Argument standardization
While not immediately relevant to the example above, a very important technique that falls within the domain of reducing specialization is argument standardization: instead of
function foo(x, y)
# some huge function, slow to compile, and you'd prefer not to compile it many times for different types of x and y
end
consider whether you can safely write this as
function foo(x::X, y::Y) # X and Y are concrete types
# some huge function, but the concrete typing ensures you only compile it once
end
foo(x, y) = foo(convert(X, x)::X, convert(Y, y)::Y) # this allows you to still call it with any argument types
The "standardizing method" foo(x, y)
is short and therefore quick to compile, so it doesn't really matter if you compile many different instances.
In convert(X, x)::X
, the final ::X
guards against a broken convert
method that fails to return an object of type X
. Without it, foo(x, y)
might call itself in an infinite loop, ultimately triggering a StackOverflowError. StackOverflowErrors are a particularly nasty form of error, and the typeassert ensures that you get a simple TypeError
instead.
In other contexts, such typeasserts would also have the effect of fixing inference problems even if the type of x
is not well-inferred, but in this case dispatch to foo(x::X, y::Y)

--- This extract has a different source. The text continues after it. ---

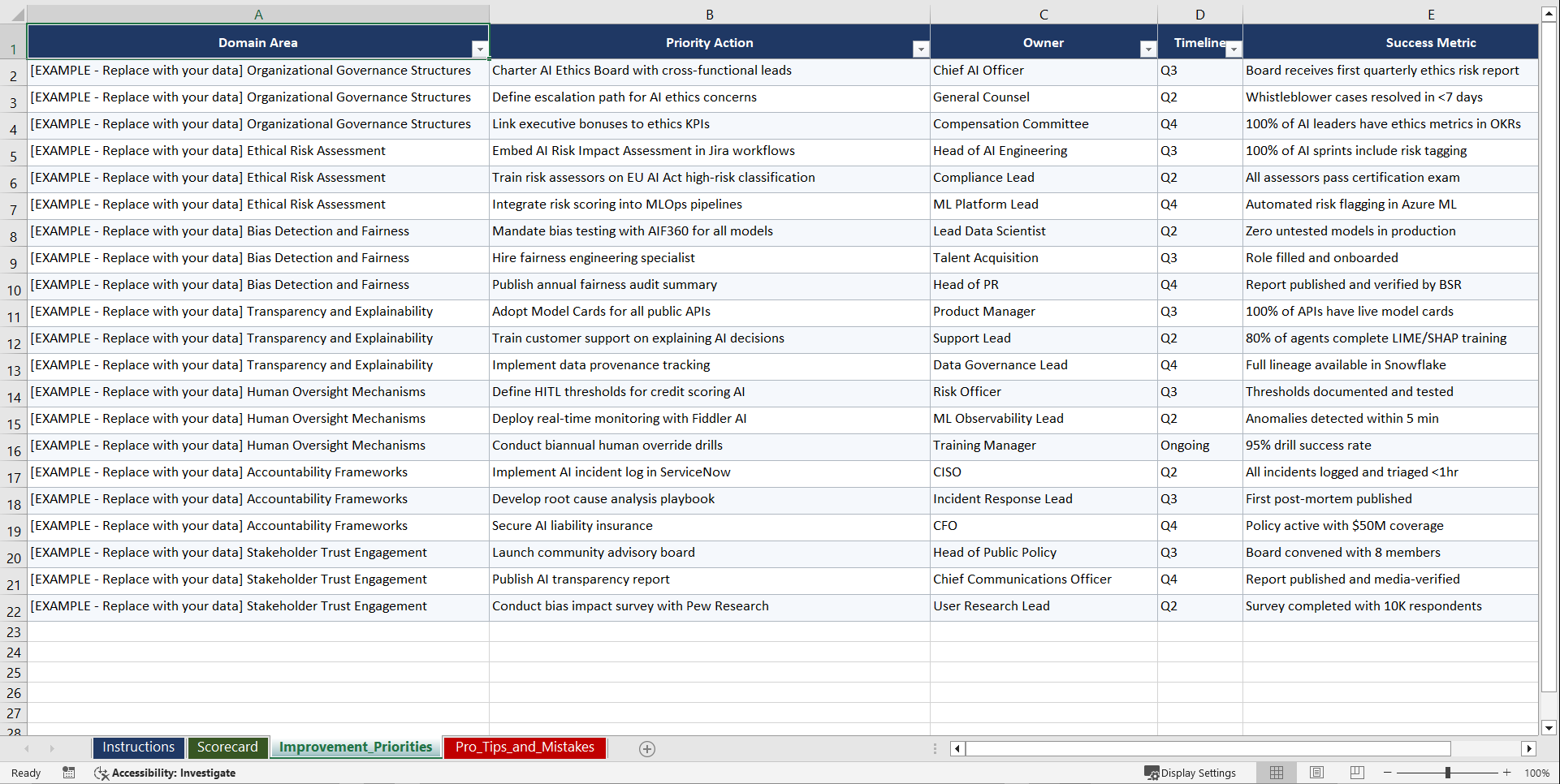Open the Pro_Tips_and_Mistakes sheet tab
Screen dimensions: 1560x784
coord(524,747)
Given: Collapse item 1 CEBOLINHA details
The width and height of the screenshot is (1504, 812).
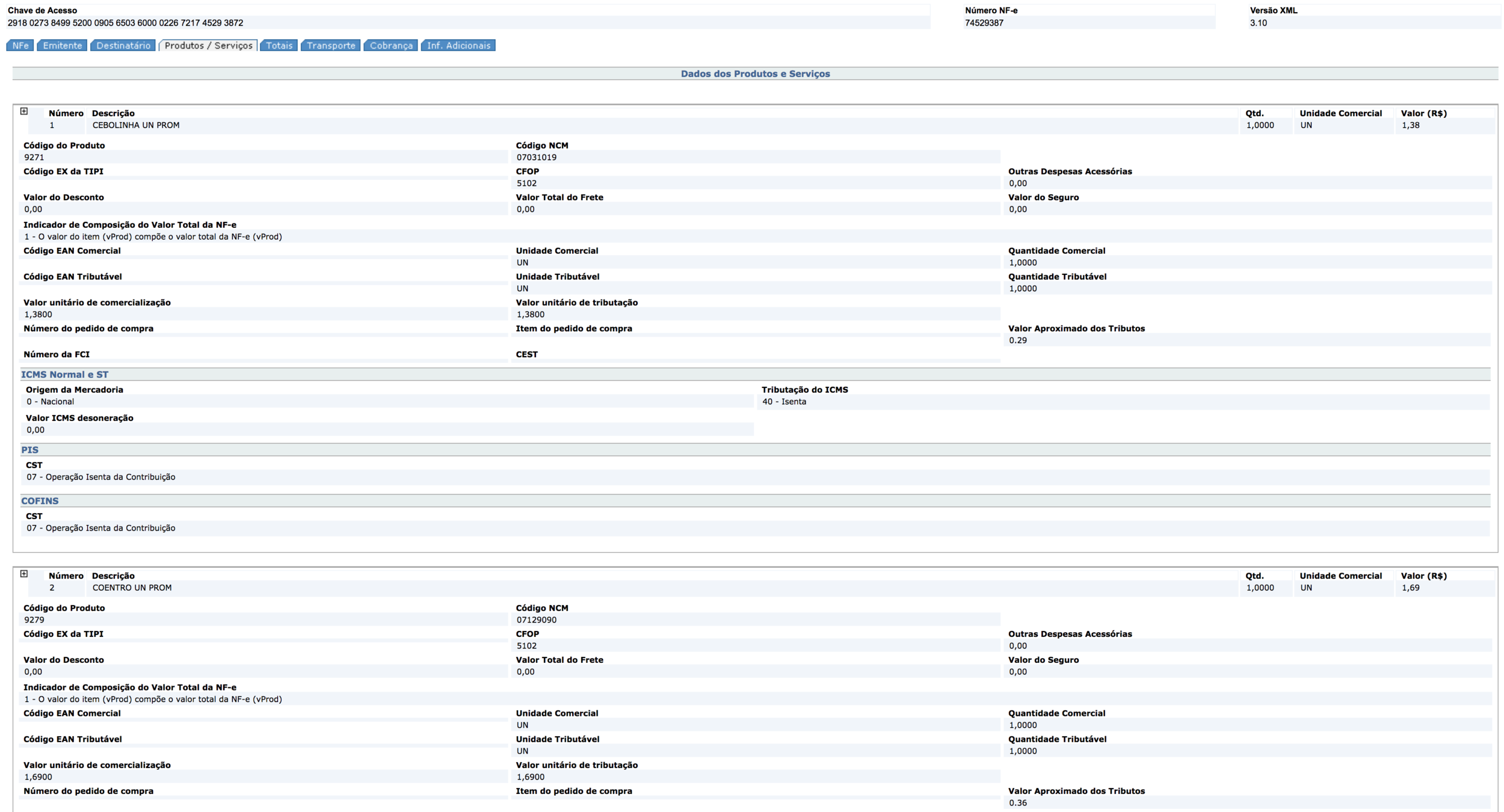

would have ensured the same outcome.
There are of course cases where you can't implement your code in this way: after all, part of the power of Julia is the ability of generic methods to "do the right thing" for a wide variety of types. But in cases where you're doing a standard task, e.g., writing some data to a file, there's really no good reason to recompile your save
method for a filename encoded as a String
and again for a SubString{String}
and again for a SubstitutionString
and again for an AbstractString
and ...: after all, the core of the save
method probably isn't sensitive to the precise encoding of the filename. In such cases, it should be safe to convert all filenames to String
, thereby reducing the diversity of input arguments for expensive-to-compile methods.
If you're using pgdsgui
, the cost of inference and the number of specializations may guide you to click on specific dots; collect_for(mref[], tinf)
then allows you to detect and diagnose cases where argument standardization might be helpful.
You can do the same analysis without pgdsgui
. The opportunity for argument standardization is often facilitated by looking at, e.g.,
julia> tms = accumulate_by_source(flatten(tinf)); # collect all MethodInstances that belong to the same Method
julia> t, m = tms[end-1] # the ones towards the end take the most time, maybe they are over-specialized?
(0.4138147, save(filename::AbstractString, data) in SomePkg at /pathto/SomePkg/src/SomePkg.jl:23)
julia> methodinstances(m) # let's see what specializations we have
7-element Vector{Core.MethodInstance}:
MethodInstance for save(::String, ::Vector{SomePkg.SomeDataType})
MethodInstance for save(::SubString{String}, ::Vector{SomePkg.SomeDataType})
MethodInstance for save(::AbstractString, ::Vector{SomePkg.SomeDataType})
MethodInstance for save(::String, ::Vector{SomePkg.SomeDataType{SubString{String}}})
MethodInstance for save(::SubString{String}, ::Array)
MethodInstance for save(::String, ::Vector{var"#s92"} where var"#s92"<:SomePkg.SomeDataType)
MethodInstance for save(::String, ::Array)
In this case we have 7 MethodInstance
s (some of which are clearly due to poor inferrability of the caller) when one might suffice.